Over the past 10 years, there has been an increased focus on establishing a dedicated CISO role in organizations, and that role is often aligned with senior decision-making and leadership. There was a time when cybersecurity tools were acquired by many different teams (network security, development, infrastructure, application, mainframe/host, cloud, etc.), often with project-specific scopes. This resulted in functional overlaps and a lack of visibility.
While increased visibility into the cybersecurity tool landscape is a welcome development, that’s a different discussion from evaluating the way these tools map to the mitigation of threats, whether the risk tolerance and security spending of an organization is rationalized across that landscape of tools, and whether these tools are successful at identifying anomalistic events.
A Lack of Visibility Undermines Detection and Response
Visibility is the primary factor in driving early detection and quicker response and mitigation of threats. In a more distributed cybersecurity landscape, where users need to access systems and data from anywhere on any device, effective monitoring must account for multiple attack vectors. Policy that is established at a single-system level may not be enough to identify anomalistic behavior.
Endpoint detection and response, managed detection and response, and extended detection and response are important, but they are insufficient to ensure that lateral moves are prevented in the case of a successful social engineering effort that leads to compromised credentials, for example.
Similarly, a lack of visibility can create significant barriers to compliance. In the case of public companies that must now report on their cybersecurity posture via disclosures, a lack of visibility could unintentionally lead to misrepresentation. Should a material event occur, regulated companies must report it to the Securities and Exchange Commission, and any prior misrepresentation could exacerbate the reputational damage caused by a breach.
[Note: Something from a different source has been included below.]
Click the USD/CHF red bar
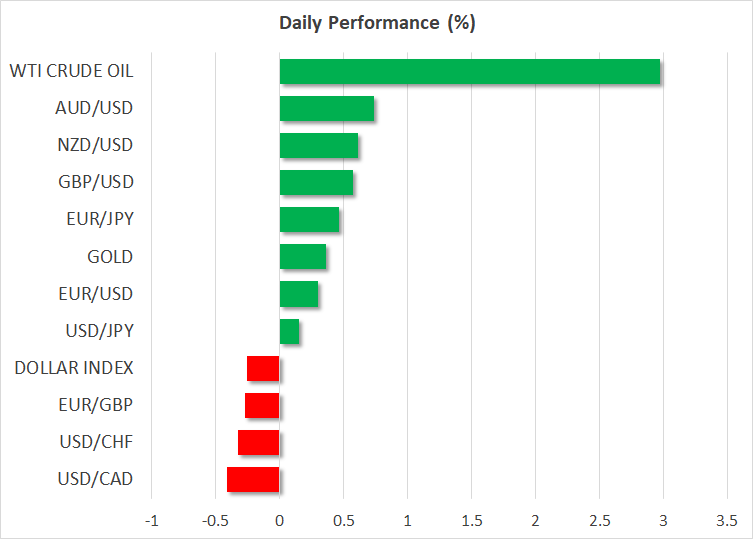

Let Business Needs Dictate Your Cybersecurity Tools
Instead of talking about traditional cybersecurity tools, I like to look at how strategic business needs relate to technology. If we start at the business level, evaluation and quantification of cyber risk is key, but it has historically been challenging to deliver specific value and metrics in this area. Recent developments in solutions and the incorporation of cyber insurance industry data have made this a low-cost, realistic exercise for most organizations. This is a key element of informing senior leaders and boards of directors about risks and the impact of accepting those risks.
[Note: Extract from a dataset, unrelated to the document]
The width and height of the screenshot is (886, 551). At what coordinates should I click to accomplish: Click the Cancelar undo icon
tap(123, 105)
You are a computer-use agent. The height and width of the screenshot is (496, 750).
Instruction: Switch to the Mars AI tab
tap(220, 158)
In terms of tool visibility and observability of the environment as a whole, security orchestration, automation and response tools are being adopted at an increasing rate. This is driving greater automation and orchestration, which increases (and depends on) visibility. Many organizations have adopted security information and event management tools to promote visibility as well. Understanding the use cases for visibility and how these support mapping to a controls framework can enable better decisions about tooling investments — and ultimately decisions about business, risk and operational intelligence.
Finally, incident response planning is a key factor in tying visibility to cyber resilience. Establishing a computer security incident response team with key stakeholders can drive cybersecurity awareness for an organization, and it helps to align security initiatives and uncover projects and needs that relate back to the cyber environment. As part of this, end-user education should also be prioritized. Creating aware and effective security partners within an organization is a key win.